To add to the conversation re density and apartments along Aurora:
The population of the region is predicted to * DOUBLE * what its population was in 1993.
Where will all those people go?
Unless Seattle allows itself to get much more dense, those people will fill the Puget Sound lowlands with sprawl, necessitating more driving, wider roads, and more freeways, destroying forests and farmland ... it will destroy the PNW ecosystem with all its
features that we love.
Seattle's urban villages were created in the late 1990's, relegating most new density to them.
Since then, Seattle has allowed only a minimal amount of additional density, mainly in the existing urban villages and along major arterials like Aurora - that
is a drop in the bucket compared to the need.
As a result, the economics of supply and demand take over ... the increasing demand and limited supply is driving housing costs through the roof.

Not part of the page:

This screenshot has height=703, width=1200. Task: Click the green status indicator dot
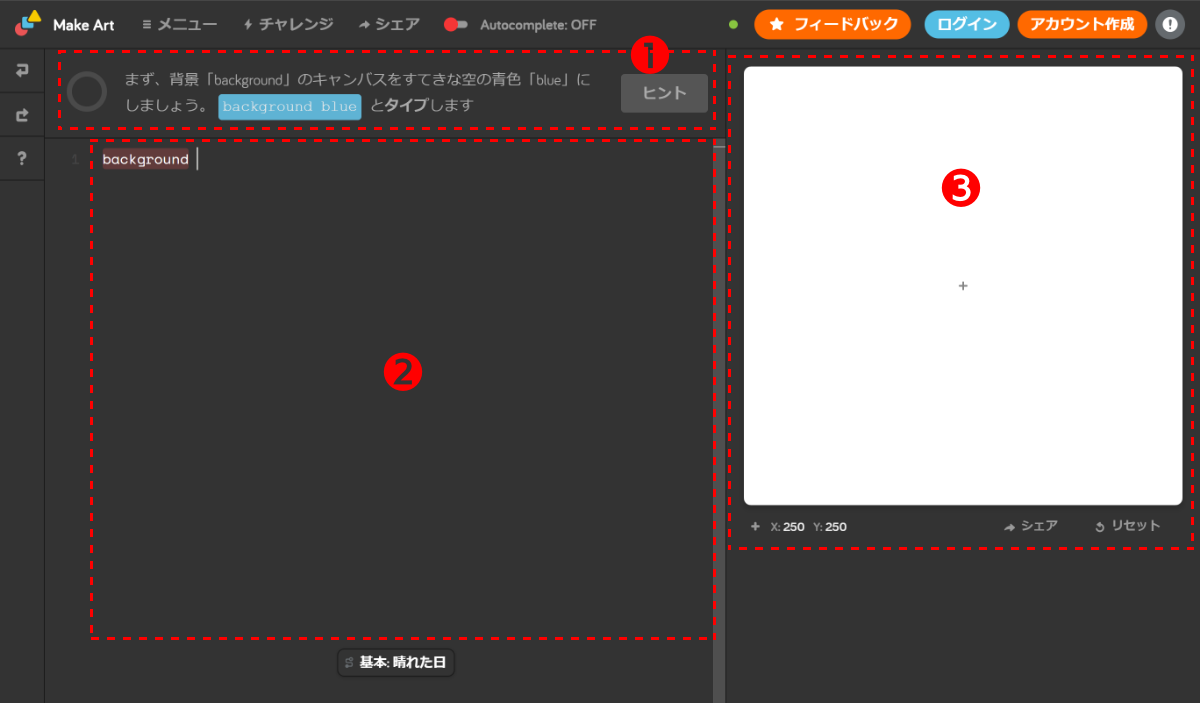[734, 22]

It is destroying the dreams of many ... and is forcing more people to the suburbs and exburbs, forcing the needs
for auto transportation, creating additional pollution, and preventing the density needed to sustain good mass transportation systems.
I welcome apartment buildings like this and advocate for more .. both in urban villages, along arterials, and more importantly, throughout all the exclusionary residential zoned areas of the city.

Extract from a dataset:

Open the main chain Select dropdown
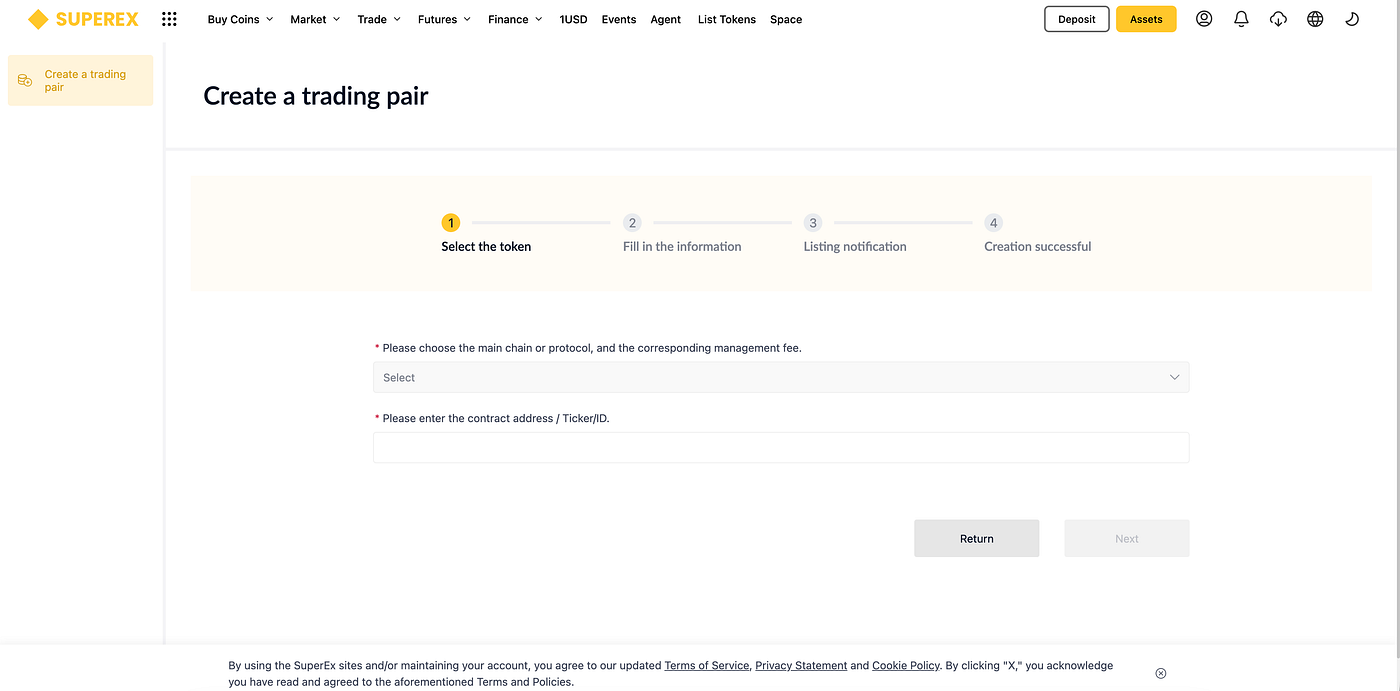 [781, 377]
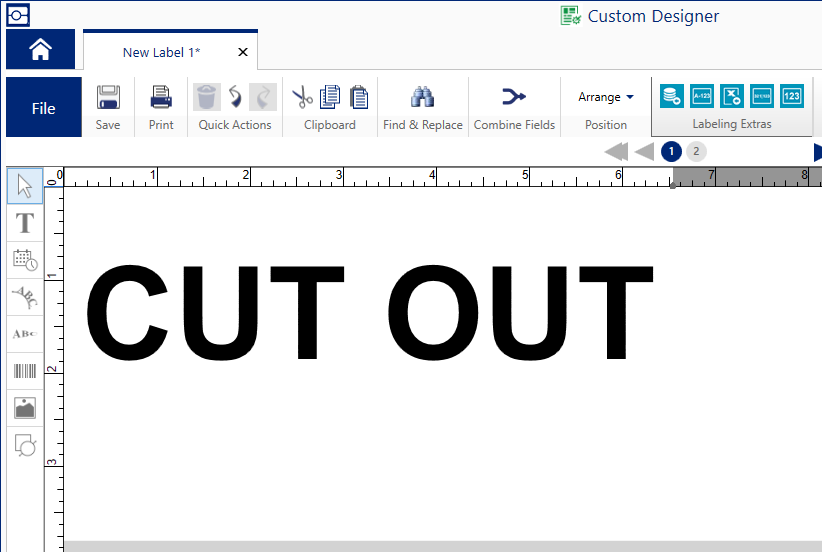Open Find & Replace binoculars
Image resolution: width=822 pixels, height=552 pixels.
coord(422,97)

The end design of this project may or may not be questionable, but at least it's supplying housing.
The biggest problem in my eyes is that our current paradigms don't provide for enough planting and green space. Dense buildings can be designed with more planting; our streets like Aurora could be designed with wider sidewalks and more trees (yup, that means
giving less space to traffic); more parks, plazas, and public spaces can be created.